DeepHarvest
DeepHarvest is a Python web crawler with JavaScript rendering, distributed crawling, ML-based trap detection, and multilingual support. Extracts content from HTML, PDFs, Office docs, images, and media.
Install / Use
/learn @Anajrajeev/DeepHarvestREADME
DeepHarvest
The World's Most Complete, Resilient, Multilingual Web Crawler
Features
Core Capabilities
- Complete Coverage: Crawls entire websites including all subpages
- All Content Types: HTML, PDF, DOCX, PPTX, XLSX, images, audio, video
- JavaScript Support: Full SPA support with Playwright
- Multilingual: Handles all languages, encodings, and scripts
- Distributed: Redis-based distributed crawling with multiple workers
- Resumable: Full checkpoint and resume support for interrupted crawls (local mode)

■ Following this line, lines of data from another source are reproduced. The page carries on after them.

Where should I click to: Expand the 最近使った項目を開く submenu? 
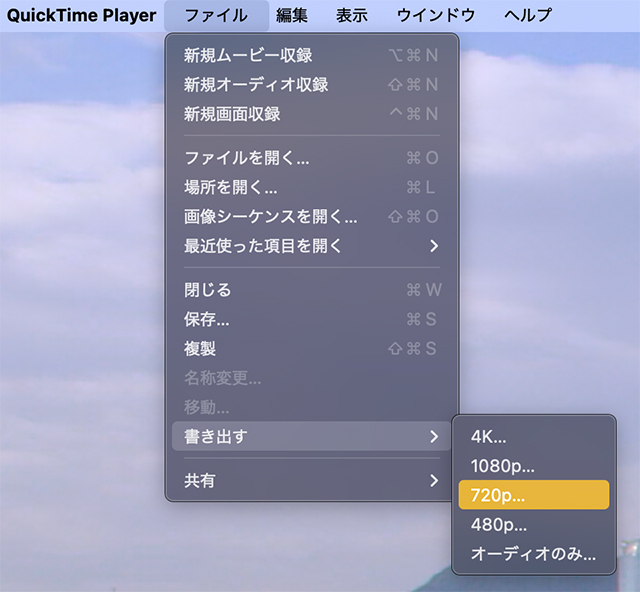pos(311,246)
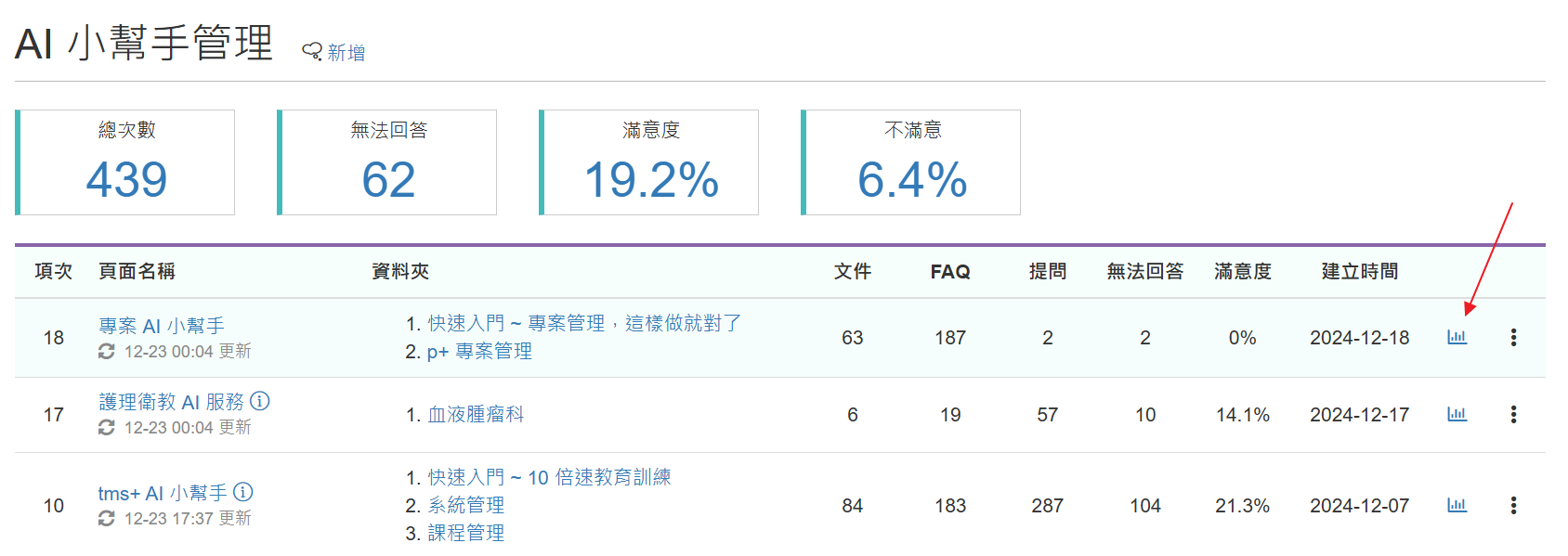1568x556 pixels.
Task: Open statistics chart for tms+ AI 小幫手
Action: coord(1457,505)
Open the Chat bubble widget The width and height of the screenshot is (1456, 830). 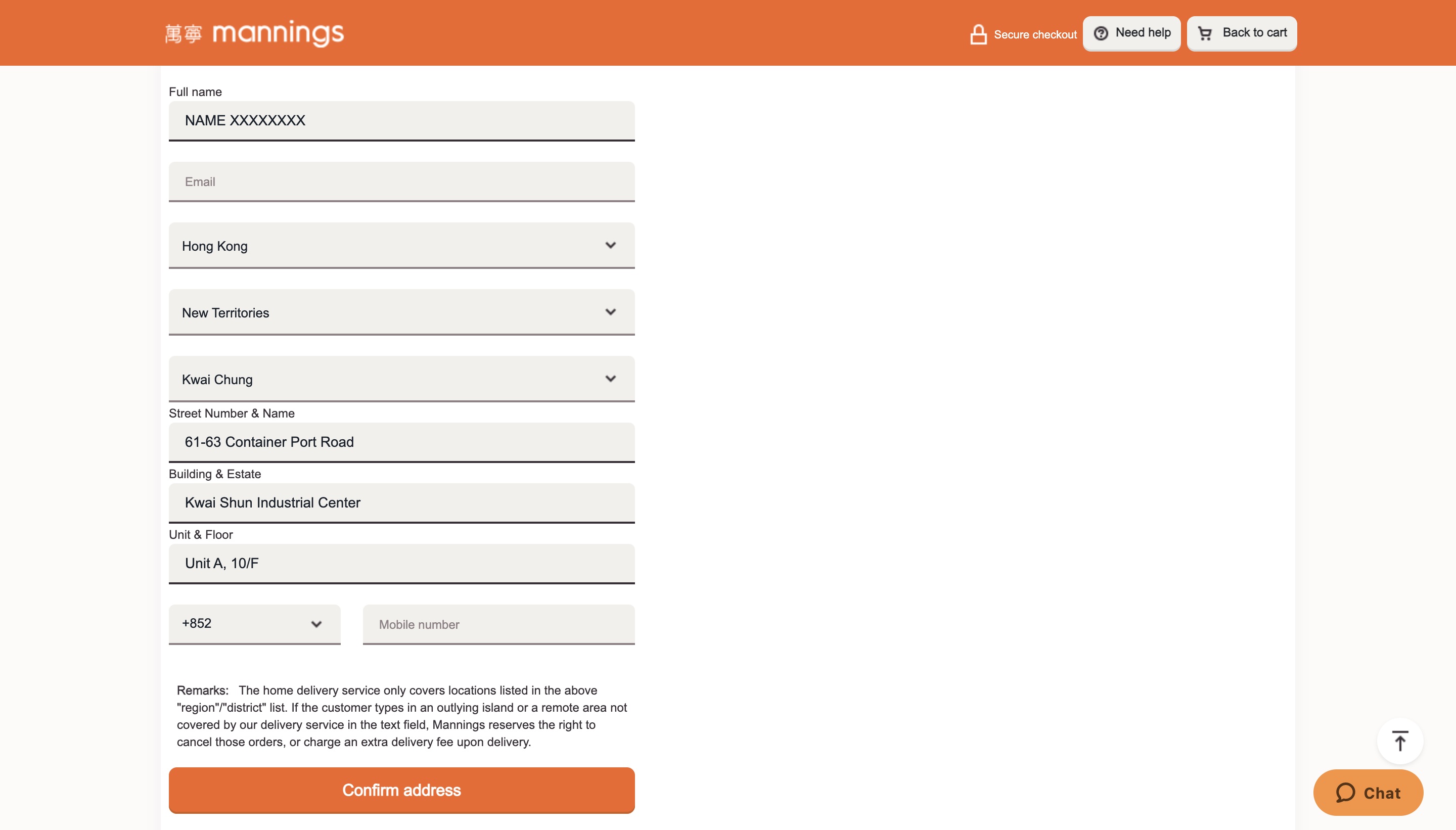pyautogui.click(x=1368, y=793)
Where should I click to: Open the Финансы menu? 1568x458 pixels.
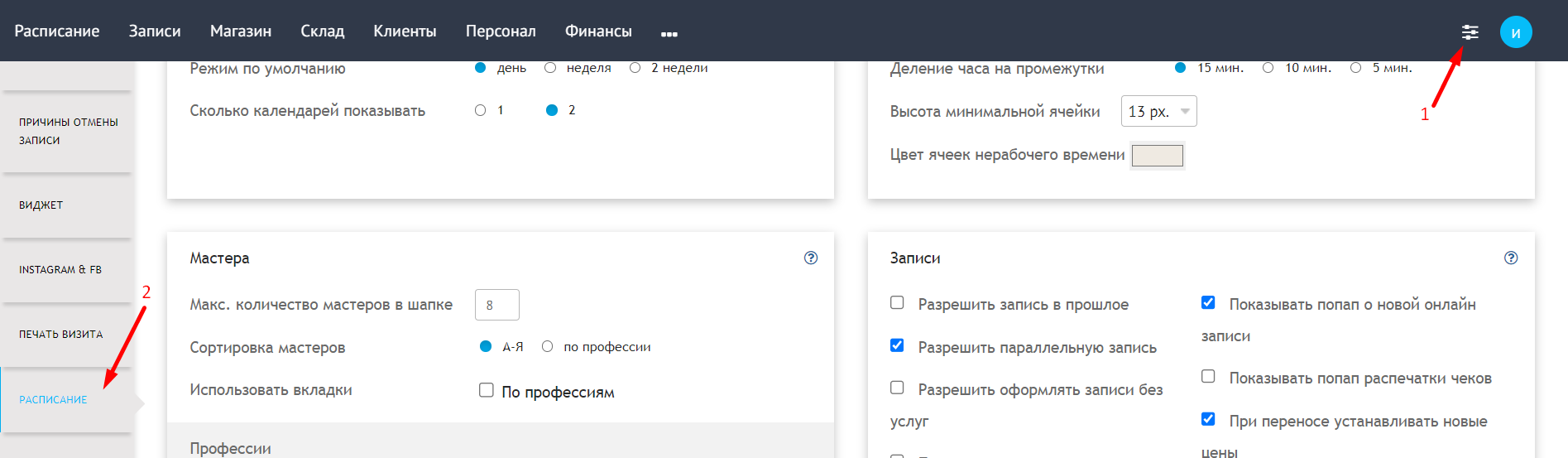coord(598,31)
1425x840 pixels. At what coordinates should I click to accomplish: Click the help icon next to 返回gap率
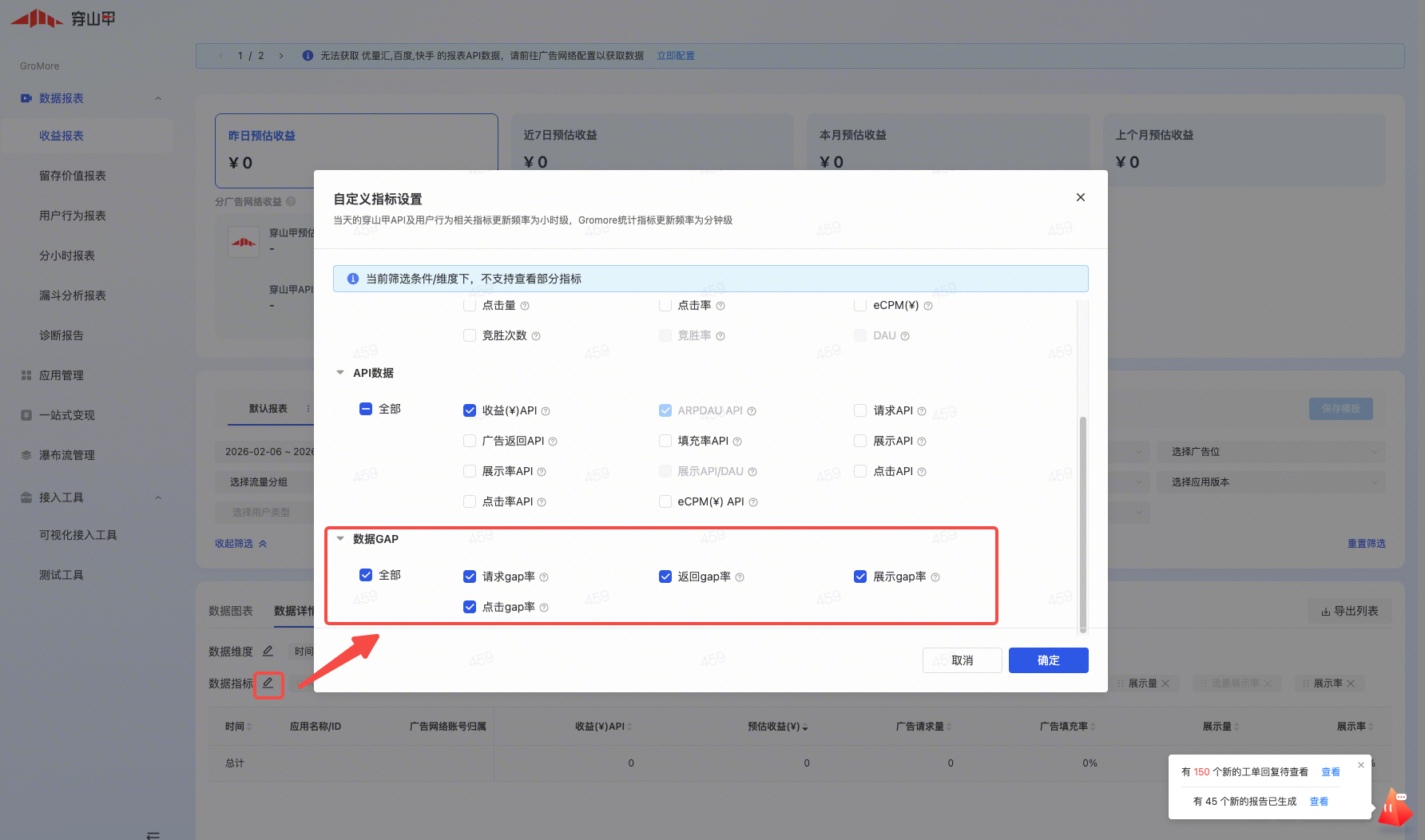tap(740, 577)
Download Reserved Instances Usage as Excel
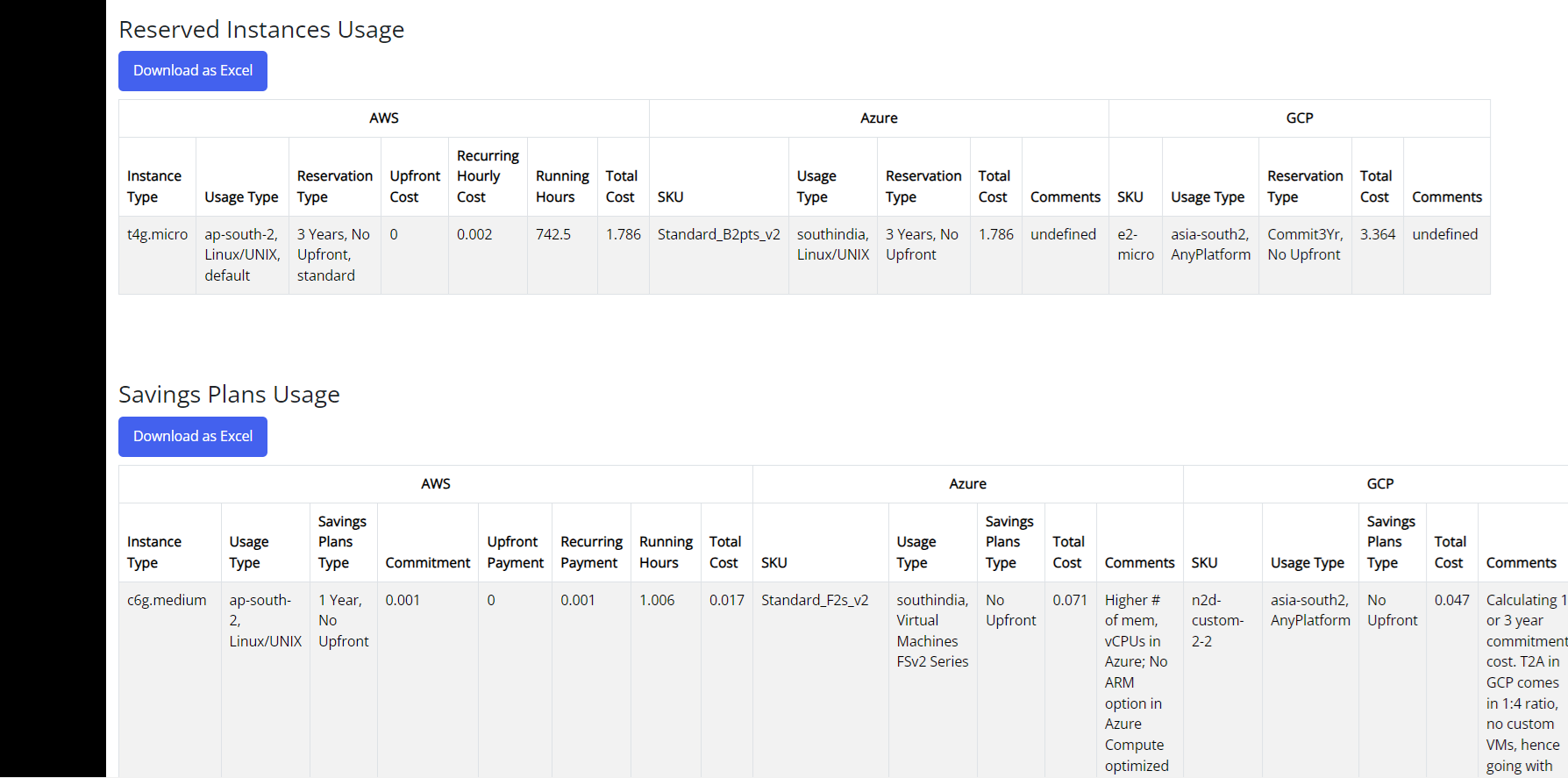Viewport: 1568px width, 778px height. pyautogui.click(x=193, y=71)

- Intelligent: ML-based trap detection, content extraction, deduplication
Advanced Features
- Smart Trap Detection: Calendar, pagination, session ID, faceted navigation
- ML Content Extraction: Page classification, soft-404 detection, quality scoring
- Advanced URL Management: SimHash, MinHash, LSH deduplication
- Site Graph Analysis: PageRank, clustering, GraphML export
- Observability: Prometheus metrics, Grafana dashboards
- Extensible: Plugin system for custom extractors
- OSINT Mode: Entity extraction, technology detection, link graph analysis
- Browser Automation: High-level Playwright integration with screenshot capture
- Pipeline Execution: YAML-based pipeline runner for complex workflows
- API Server: REST API for programmatic access
- Multiple Exporters: JSONL, Parquet, SQLite, VectorDB (FAISS/Chroma) support
Quick Start
Installation
pip install deepharvest
Basic Usage
Simple Crawls
# Basic crawl with depth limit
deepharvest crawl https://example.com --depth 5 --output ./output
# Crawl without JavaScript rendering (faster)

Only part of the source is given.